Born in Finland. Moved to America when she was three. Grew up in Brooklyn. The old country was little more than the scent of pine and stories from her grandma to her. Still, she had a deep nostalgia for the idyllic culture she imagined she had once been a part of, and missed it often in that way that someone can miss a place that they have never been.
Her first kiss with James Kirkland in the back of his Chevy Cavalier, nervous and giggling. Warm lips, hungry tongue. He wanted more but she held firm. Finished the night with her head on his broad chest, still fully dressed.
Did her undergraduate at Vanderbilt. Came home and got her law degree from Columbia. Joined a big firm right out of school. Big paycheck, bigger accolades.
Lost her virginity to her fiancé, Erik, another attorney, before he had that title. They met at Columbia. She loved him. After he had gone to sleep that night, she had written in a diary that she'd kept since she was a teen. Her entry: "Dear younger me, all that waiting...totally worth it! Good call on James K. He had the herpe."
Quit the firm for a position as a social worker at children's hospital in Jersey, land of the less fortunate. She was overqualified and underappreciated. Half the paycheck, double the sleep.
Sitting with Erik during his chemo treatments. Watching him mainline poison and listening to him crack jokes. Eventually there was more poison and less jokes. Then there were serious-faced doctors and x-rays dark with shadows and bad news. They tried to have sex, but he rarely finished. She loved it just the same. Afterward, she would stroke his hair and as he fell asleep and think about how lucky she was to have found him, and how cursed to lose him so. She decided on one of those nights, when he had talked openingly about needing her help to end it if it ever got that bad, that she would do anything to spare them both that fate. She remembered a name from her childhood: Lempo. Then a few bits of memory--reading, researching, meeting odd people who believed strange things, had heard rumors of a club downtown.

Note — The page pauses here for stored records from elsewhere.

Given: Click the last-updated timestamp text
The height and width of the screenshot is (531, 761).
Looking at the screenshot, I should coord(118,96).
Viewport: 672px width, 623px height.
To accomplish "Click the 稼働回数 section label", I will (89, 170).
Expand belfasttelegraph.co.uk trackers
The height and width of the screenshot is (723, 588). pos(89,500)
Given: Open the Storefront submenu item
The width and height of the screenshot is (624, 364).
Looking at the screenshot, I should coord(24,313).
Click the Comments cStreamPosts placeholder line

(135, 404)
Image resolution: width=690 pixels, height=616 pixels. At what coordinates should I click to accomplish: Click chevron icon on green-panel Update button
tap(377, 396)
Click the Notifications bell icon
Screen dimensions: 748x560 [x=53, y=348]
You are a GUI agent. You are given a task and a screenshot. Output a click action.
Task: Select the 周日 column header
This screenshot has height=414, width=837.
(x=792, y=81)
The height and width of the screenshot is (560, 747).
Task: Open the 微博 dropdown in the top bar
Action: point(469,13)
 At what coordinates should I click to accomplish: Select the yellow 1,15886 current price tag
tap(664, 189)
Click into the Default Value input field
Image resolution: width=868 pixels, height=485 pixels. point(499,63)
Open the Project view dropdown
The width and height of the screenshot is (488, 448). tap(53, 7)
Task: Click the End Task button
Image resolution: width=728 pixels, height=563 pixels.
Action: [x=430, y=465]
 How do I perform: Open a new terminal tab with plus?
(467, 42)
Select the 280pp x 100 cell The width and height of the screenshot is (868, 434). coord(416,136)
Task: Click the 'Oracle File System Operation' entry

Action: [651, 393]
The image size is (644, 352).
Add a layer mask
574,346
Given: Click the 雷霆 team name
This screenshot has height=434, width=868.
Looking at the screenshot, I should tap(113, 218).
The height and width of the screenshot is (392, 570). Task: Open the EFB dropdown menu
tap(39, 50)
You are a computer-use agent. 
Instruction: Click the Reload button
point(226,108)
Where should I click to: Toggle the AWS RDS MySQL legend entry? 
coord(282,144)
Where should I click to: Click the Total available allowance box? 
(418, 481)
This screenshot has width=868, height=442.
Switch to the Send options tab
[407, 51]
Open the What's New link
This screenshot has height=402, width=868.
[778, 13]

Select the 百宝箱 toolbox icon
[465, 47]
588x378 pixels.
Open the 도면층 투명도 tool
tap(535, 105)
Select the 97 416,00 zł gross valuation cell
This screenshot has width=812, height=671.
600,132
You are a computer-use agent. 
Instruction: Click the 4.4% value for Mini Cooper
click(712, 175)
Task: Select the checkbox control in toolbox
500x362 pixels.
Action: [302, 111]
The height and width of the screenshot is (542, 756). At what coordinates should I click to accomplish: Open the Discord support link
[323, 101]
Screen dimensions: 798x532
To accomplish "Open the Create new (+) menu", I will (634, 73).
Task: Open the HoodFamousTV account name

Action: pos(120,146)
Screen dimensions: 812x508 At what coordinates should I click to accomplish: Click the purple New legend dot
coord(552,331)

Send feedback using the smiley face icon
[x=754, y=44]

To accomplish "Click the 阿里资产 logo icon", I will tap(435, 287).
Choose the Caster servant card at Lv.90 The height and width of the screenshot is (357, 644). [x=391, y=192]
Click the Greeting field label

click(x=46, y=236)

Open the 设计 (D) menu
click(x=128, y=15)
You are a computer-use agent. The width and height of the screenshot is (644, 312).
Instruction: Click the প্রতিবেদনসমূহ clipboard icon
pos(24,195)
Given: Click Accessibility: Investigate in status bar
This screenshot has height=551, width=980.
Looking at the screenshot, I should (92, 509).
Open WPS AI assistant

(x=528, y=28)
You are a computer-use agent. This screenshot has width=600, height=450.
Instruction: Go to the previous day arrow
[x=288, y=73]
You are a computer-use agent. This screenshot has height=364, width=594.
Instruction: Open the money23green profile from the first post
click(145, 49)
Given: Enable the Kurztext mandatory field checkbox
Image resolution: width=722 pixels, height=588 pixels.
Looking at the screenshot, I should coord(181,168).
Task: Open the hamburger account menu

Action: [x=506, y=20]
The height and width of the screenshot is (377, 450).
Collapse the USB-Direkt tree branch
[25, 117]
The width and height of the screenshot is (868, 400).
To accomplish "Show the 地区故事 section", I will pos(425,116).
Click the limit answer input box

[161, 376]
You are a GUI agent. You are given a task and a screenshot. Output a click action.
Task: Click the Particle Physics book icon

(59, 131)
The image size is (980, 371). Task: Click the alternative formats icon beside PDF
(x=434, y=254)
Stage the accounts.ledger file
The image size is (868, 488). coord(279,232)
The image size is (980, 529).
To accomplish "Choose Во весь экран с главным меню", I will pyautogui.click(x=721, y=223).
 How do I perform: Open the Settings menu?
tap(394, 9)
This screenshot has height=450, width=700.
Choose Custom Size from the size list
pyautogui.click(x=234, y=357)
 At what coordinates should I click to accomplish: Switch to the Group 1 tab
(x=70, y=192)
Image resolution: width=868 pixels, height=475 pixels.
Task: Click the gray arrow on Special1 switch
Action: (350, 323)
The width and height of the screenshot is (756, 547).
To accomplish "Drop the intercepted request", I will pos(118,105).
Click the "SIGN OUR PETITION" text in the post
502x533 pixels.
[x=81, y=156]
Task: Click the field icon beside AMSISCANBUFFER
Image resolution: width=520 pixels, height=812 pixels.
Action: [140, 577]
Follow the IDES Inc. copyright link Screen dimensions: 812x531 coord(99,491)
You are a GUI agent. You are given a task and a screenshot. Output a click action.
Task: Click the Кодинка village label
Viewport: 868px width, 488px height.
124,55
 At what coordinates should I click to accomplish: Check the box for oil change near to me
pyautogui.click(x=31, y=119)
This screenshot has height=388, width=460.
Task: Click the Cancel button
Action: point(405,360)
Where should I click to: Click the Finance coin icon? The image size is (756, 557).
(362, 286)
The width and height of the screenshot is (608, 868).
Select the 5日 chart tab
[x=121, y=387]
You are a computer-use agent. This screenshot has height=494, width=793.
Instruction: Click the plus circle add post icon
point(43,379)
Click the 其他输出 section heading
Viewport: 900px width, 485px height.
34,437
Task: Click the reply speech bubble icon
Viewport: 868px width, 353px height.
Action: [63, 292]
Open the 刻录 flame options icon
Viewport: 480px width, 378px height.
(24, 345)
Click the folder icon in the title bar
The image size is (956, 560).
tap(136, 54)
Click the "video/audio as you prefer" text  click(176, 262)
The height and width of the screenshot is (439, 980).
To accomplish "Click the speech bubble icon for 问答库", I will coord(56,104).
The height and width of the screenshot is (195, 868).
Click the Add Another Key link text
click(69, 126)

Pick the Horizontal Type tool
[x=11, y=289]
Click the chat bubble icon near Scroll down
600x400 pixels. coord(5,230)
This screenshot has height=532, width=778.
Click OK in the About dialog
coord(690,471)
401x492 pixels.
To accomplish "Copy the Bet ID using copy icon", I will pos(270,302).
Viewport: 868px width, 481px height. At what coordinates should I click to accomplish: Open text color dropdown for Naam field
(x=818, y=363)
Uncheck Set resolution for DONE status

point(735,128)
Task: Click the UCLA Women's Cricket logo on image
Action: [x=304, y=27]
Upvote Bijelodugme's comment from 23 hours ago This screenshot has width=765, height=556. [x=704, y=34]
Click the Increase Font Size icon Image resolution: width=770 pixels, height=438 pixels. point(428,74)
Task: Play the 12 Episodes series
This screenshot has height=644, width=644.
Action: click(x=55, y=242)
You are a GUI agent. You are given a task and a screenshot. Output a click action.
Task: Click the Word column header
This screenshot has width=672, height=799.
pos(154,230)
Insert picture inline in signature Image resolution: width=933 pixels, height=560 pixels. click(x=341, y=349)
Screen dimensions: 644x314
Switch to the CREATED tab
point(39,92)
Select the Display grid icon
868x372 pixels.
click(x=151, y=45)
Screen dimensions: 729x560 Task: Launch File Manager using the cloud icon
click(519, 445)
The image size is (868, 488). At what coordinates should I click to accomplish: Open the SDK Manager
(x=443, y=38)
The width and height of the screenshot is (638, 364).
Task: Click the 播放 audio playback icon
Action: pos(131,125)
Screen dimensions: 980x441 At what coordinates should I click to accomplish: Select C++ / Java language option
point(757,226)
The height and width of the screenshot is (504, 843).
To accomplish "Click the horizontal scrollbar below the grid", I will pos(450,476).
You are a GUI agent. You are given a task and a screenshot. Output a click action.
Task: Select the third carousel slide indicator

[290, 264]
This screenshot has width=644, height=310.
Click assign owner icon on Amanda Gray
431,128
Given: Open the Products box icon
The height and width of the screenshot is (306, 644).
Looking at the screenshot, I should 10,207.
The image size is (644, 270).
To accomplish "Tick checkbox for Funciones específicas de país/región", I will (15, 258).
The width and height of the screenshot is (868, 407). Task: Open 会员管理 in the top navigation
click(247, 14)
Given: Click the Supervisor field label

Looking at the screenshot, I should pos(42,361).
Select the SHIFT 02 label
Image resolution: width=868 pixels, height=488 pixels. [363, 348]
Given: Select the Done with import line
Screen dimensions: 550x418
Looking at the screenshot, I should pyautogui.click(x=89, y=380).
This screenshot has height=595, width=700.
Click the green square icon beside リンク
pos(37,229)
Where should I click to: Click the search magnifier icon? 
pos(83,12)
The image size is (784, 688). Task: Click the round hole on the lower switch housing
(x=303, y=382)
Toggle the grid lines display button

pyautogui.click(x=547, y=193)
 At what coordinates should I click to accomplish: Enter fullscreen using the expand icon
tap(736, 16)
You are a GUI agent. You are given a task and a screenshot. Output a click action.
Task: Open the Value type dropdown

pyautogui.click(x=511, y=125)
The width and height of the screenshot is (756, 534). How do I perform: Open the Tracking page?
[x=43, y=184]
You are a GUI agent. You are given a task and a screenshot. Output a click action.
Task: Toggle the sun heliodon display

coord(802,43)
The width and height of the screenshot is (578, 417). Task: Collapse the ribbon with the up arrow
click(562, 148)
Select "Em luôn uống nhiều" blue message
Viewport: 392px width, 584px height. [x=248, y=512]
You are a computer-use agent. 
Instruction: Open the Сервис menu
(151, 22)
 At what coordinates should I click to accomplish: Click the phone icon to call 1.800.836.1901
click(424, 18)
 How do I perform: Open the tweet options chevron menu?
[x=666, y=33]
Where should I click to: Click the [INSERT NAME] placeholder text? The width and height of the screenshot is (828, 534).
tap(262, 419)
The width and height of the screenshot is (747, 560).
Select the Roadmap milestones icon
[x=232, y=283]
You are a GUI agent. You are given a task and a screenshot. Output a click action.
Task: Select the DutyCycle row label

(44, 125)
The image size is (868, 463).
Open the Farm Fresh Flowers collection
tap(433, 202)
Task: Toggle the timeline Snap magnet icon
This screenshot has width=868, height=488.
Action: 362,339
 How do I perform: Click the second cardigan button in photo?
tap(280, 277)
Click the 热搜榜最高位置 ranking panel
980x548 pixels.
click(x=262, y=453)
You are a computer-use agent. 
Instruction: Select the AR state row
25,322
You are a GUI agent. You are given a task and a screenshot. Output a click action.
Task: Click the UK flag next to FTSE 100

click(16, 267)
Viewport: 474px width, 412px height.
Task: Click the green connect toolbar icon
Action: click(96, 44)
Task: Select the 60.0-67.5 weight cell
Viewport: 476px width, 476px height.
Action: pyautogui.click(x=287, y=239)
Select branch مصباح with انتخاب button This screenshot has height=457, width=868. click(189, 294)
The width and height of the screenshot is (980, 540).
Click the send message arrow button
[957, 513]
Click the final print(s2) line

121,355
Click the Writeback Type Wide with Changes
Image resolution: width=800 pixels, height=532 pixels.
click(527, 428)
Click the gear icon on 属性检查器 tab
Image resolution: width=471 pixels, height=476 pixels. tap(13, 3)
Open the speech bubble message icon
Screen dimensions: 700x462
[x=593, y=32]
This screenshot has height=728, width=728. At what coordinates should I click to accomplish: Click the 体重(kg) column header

Then sadness, sadness and genuine grief so strong and true that even I couldn't barely bear to look at it further. The images were scattered. The blood was stale, muddled from being trampled on, and had begun to lose some of its potency from time spent on the floor. It was much better to get it fresh. There were scenes of crying, frustration, anger and bitterness. Just flashes, hard to sort. The cancer, apparently, had taken its toll. It did nothing, however, to lessen the overall quality of the sample.
Not quite a virgin. Who was these days? Still....
She was worthy.
I walked to the hall, up the stairs, and headed to the roof, to my place of solace. Someone could carry my throne out later. I didn't want it at the moment.
****
This may sound odd, coming from a being that is routinely credited with the downfall of civilization, but I love people. You fuckers are fascinating. Give you lot a millenium and a pile of rocks and you'll build a pyramid, as tall and as big as a mountain. Give you a century of boredom and some pointy sticks and you'll tear the fucker down just to show that you can.
You know what they say about lemons and lemonade? Well, it's true. And I would know; I've been shoveling lemons at you for years. There is an opposite saying that seems to be equally as true, however, and that is: "If life gives you peaches, find something else to bitch about."
I don't get you. You rise to occasions but sink with monotony. If I give you plague and pain and heartbreak, you stand together in circles and sing inspirational songs and light candles and hug each other until your skin chaffs from it. But if I go easy, if I take a summer or two off, leave you laying on the beach with full bellies and stiff drinks, you can't be trusted to rub lotion on each others backs without trying to strangle one another. You look into the crystal water and reflect too much, about who has what, who doesn't, what's fair, what's not. It's like you can't stand all the fucking peace. Only a human would grow angry that his or her piece of paradise wasn't as big as someone else's, while other people in far off corners rotted from the inside.